Рыбозавод имел право принять эту рыбу лишь по копеечной цене и соответственно сдать ее дальше за бесценок. Но не хватало морозильных площадей, ни людей для обработки и вывозки стандартной рыбы, и заводское начальство отказывалось от забракованной рыбы. И вот уже тянутся люди с мешками к саням, и бригадир разрешает каждому набирать, сколько унесешь и чего хочешь. Он собирает рубли и полтинники. Мешок — рубль, половина — пятьдесят копеек. Бригада на самообеспечении — есть и пить людям надо, и хотя главная пища рыбака — рыба, нужны еще и масло, сахар, соль, чай, хлеб — всего не перечтешь. За всем этим приехал бригадир. «Рыбнадзор» — свой человек, знает, что режет заработки на корню, но делать нечего, действует он по закону. Он и так старается пореже делать контрольные отборы, но у него тоже есть руководство…
Рыба — главное богатство, главная проблема и, конечно, главная неприятность поселка. То ее не вывезли с рыбацких порядков, и она огромными тухлыми пятнами плавает потом по губе летом. То ее вывезли слишком много и не успевают перерабатывать, и она опять начинает портиться. То ее очень много подготовили к отправке, а навигация задерживается — в мерзлотнике начинает подниматься температура, брикеты тают и расползаются. А если навигация ранняя, то не хватает судов для перевозки. С рефрижераторами вообще плоховато. Вот и подгоняют к пирсу небольшие паузки и укладывают в трюм — ящики с рыбой, а в специальные карманы между обшивкой трюма и бортами — лед. И идет эта посудинка, влекомая тихоходным катеришкой, свои шестьсот километров до рыбкомбината, и не понять, чего она больше везет — рыбы или льда.
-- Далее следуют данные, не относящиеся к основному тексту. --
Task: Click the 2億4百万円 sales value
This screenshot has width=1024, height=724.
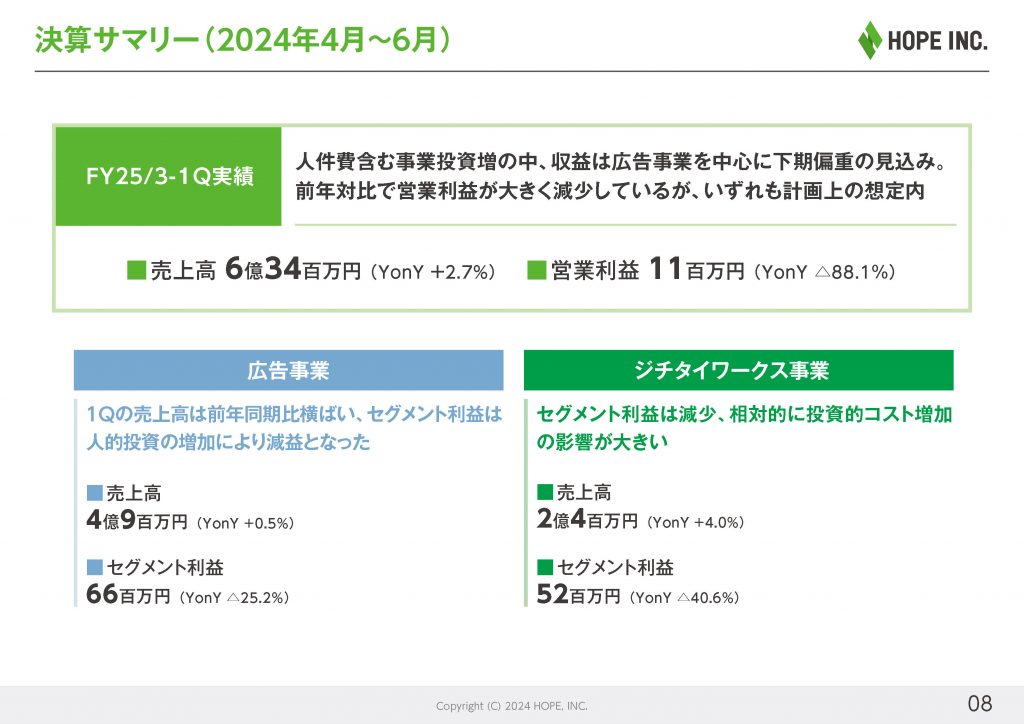Action: pos(587,520)
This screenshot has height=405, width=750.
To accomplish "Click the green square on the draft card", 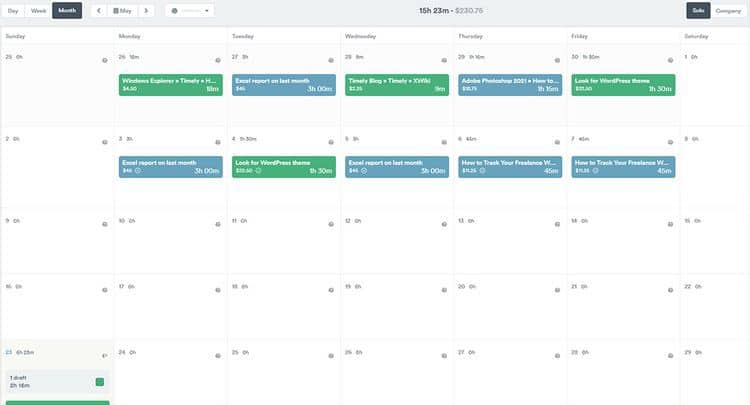I will (100, 382).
Все это богатство нескончаемо, день и ночь везут трактора, впряженные в деревянные сани, подшитые железными подошвами, с дощатыми бортами в полтора человеческих роста. В каждых санях от пяти до семи тонн разномастной рыбы — все зависит от мощности двигателя трактора. А он бедный, кашляя и надрываясь, тянет сани со своим мягким скользким грузом по уже ослабшему, но еще крепкому льду. Весна — самое опасное время для трактористов. Вода накапливается на льду в широкие, на сотни метров разлившиеся лывы, и нужен опытный глаз, чтобы отличить мелкую снеговую воду от настоящих глубоких разводин, появившихся от перепада температуры между днем и ночью. В это время, по инструкции, выпущенной главным инженером, кабины должны быть с кошмой вместо двери.
Главный инженер, если встречается трактор с дверями, бледнеет. Вся его худощавая фигура трясется, он останавливает трактор и не соответствующим его перекошенному лицу тихим голосом приказывает снять дверь здесь же, на месте.
Из-за этого тихого с дребезжанием голоса, при искривленной физиономии, трактористы боятся его больше, чем крикливого матерщинника-завгара. Не попадая отверткой в прорезь винта, нарушитель снимает дверь и смывается вместе с трактором, в который раз размешивая глину на главной улице поселка, превращенной в теплую пору в непроходимое болото. Только на переездах из толстенных плах сухо.
Главный инженер — вообще достопримечательность поселка. Кроме того, что он первый в мире выдумал делать в вечной мерзлоте огромные хранилища, и не только придумал, но и построил первый мерзлотник у нас в поселке, он еще и главный враг поселковской грязи. Переезды через тротуар — его детище. А теперь он предлагает сделать лежневую обводную дорогу вокруг поселка с подъездом к мехцеху и запретить тракторам появляться на улицах. Эта его борьба вызывает глухой ропот трактористов. Они любят подкатывать к самому крыльцу и вообще используют трактор как такси. Не поддерживают главного инженера директор с парторгом. Директору жалко денег на лежневку, а парторг ворчит, что ему не до грязи. Главный раздражается, его трясет, и он цедит сквозь зубы, что «коллеги» — это его любимое слово — не видят дальше своего носа.